**What the exercise asks:**
The answer should contain only the lines running from the line with "This screenshot has width=389, height=513." to the end of the material, reproduced verbatim.

**Records provided:**
- Opening Delimiter -

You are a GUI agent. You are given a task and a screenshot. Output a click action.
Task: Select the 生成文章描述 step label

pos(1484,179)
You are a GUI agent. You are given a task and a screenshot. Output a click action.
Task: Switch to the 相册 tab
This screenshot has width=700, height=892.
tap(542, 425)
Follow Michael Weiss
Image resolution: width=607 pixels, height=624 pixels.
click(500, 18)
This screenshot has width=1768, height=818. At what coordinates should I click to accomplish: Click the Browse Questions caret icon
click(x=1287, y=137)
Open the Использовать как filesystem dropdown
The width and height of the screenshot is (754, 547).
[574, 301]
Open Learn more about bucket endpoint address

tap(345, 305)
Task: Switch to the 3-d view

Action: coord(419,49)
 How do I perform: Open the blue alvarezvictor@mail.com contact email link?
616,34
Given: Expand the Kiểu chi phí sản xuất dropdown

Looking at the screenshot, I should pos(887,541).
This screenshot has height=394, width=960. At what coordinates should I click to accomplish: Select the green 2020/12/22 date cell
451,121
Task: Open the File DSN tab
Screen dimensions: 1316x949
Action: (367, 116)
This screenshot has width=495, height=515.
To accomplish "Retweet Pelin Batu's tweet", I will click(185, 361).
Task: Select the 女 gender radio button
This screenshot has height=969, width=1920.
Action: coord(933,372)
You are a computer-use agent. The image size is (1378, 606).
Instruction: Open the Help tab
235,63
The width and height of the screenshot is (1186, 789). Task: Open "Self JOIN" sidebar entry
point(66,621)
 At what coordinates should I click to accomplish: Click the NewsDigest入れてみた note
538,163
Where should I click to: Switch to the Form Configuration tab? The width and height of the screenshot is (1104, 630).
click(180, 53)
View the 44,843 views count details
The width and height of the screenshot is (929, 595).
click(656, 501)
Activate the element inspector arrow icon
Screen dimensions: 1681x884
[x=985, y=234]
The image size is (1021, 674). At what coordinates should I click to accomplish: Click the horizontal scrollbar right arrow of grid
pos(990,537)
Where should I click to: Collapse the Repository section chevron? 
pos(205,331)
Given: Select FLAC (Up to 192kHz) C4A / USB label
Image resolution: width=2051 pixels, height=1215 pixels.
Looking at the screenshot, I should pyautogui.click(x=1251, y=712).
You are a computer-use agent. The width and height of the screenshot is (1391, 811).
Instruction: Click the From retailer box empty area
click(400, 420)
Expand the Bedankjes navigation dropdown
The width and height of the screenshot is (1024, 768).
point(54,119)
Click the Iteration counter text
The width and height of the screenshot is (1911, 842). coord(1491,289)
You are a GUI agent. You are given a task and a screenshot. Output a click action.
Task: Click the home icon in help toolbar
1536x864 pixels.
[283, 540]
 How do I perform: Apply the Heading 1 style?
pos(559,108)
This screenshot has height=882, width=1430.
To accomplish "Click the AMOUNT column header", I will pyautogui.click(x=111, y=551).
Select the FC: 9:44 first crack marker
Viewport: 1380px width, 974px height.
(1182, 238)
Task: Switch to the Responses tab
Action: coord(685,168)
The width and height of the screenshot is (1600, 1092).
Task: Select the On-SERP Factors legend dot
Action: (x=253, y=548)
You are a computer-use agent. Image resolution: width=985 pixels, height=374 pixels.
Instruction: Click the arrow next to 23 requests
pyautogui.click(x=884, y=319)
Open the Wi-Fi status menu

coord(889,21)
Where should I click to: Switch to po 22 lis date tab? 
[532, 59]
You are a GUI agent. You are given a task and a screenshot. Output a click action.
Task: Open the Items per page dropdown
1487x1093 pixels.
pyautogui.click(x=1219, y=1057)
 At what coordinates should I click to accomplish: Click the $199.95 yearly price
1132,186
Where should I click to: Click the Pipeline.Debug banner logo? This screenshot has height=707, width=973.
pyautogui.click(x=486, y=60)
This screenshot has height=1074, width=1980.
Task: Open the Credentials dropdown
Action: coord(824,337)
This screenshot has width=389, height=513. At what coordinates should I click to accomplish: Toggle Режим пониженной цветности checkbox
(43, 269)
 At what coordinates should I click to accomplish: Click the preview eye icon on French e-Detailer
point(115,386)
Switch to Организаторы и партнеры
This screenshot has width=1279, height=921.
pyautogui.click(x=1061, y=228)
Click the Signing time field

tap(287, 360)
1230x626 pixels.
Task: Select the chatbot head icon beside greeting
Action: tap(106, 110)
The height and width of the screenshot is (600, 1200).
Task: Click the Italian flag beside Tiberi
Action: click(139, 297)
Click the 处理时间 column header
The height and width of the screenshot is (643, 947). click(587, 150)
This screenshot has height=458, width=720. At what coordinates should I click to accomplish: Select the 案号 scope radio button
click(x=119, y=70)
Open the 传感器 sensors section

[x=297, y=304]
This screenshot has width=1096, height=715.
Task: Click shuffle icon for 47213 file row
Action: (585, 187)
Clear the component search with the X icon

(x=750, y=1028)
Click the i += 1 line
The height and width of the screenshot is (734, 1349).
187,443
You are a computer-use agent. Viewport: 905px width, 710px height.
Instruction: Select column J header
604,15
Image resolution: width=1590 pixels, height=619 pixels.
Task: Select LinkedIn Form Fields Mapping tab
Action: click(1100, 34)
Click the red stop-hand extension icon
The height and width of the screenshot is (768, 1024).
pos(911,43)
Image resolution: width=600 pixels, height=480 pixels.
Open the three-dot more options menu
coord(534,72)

- Closing Delimiter -

**Exercise answer:**
This screenshot has width=389, height=513. At what coordinates should I click to accomplish: Toggle Режим пониженной цветности checkbox
(43, 269)
 At what coordinates should I click to accomplish: Click the preview eye icon on French e-Detailer
point(115,386)
Switch to Организаторы и партнеры
This screenshot has width=1279, height=921.
pyautogui.click(x=1061, y=228)
Click the Signing time field

tap(287, 360)
1230x626 pixels.
Task: Select the chatbot head icon beside greeting
Action: tap(106, 110)
The height and width of the screenshot is (600, 1200).
Task: Click the Italian flag beside Tiberi
Action: click(139, 297)
Click the 处理时间 column header
The height and width of the screenshot is (643, 947). click(587, 150)
This screenshot has height=458, width=720. At what coordinates should I click to accomplish: Select the 案号 scope radio button
click(x=119, y=70)
Open the 传感器 sensors section

[x=297, y=304]
This screenshot has width=1096, height=715.
Task: Click shuffle icon for 47213 file row
Action: (585, 187)
Clear the component search with the X icon

(x=750, y=1028)
Click the i += 1 line
The height and width of the screenshot is (734, 1349).
187,443
You are a computer-use agent. Viewport: 905px width, 710px height.
Instruction: Select column J header
604,15
Image resolution: width=1590 pixels, height=619 pixels.
Task: Select LinkedIn Form Fields Mapping tab
Action: click(1100, 34)
Click the red stop-hand extension icon
The height and width of the screenshot is (768, 1024).
pos(911,43)
Image resolution: width=600 pixels, height=480 pixels.
Open the three-dot more options menu
coord(534,72)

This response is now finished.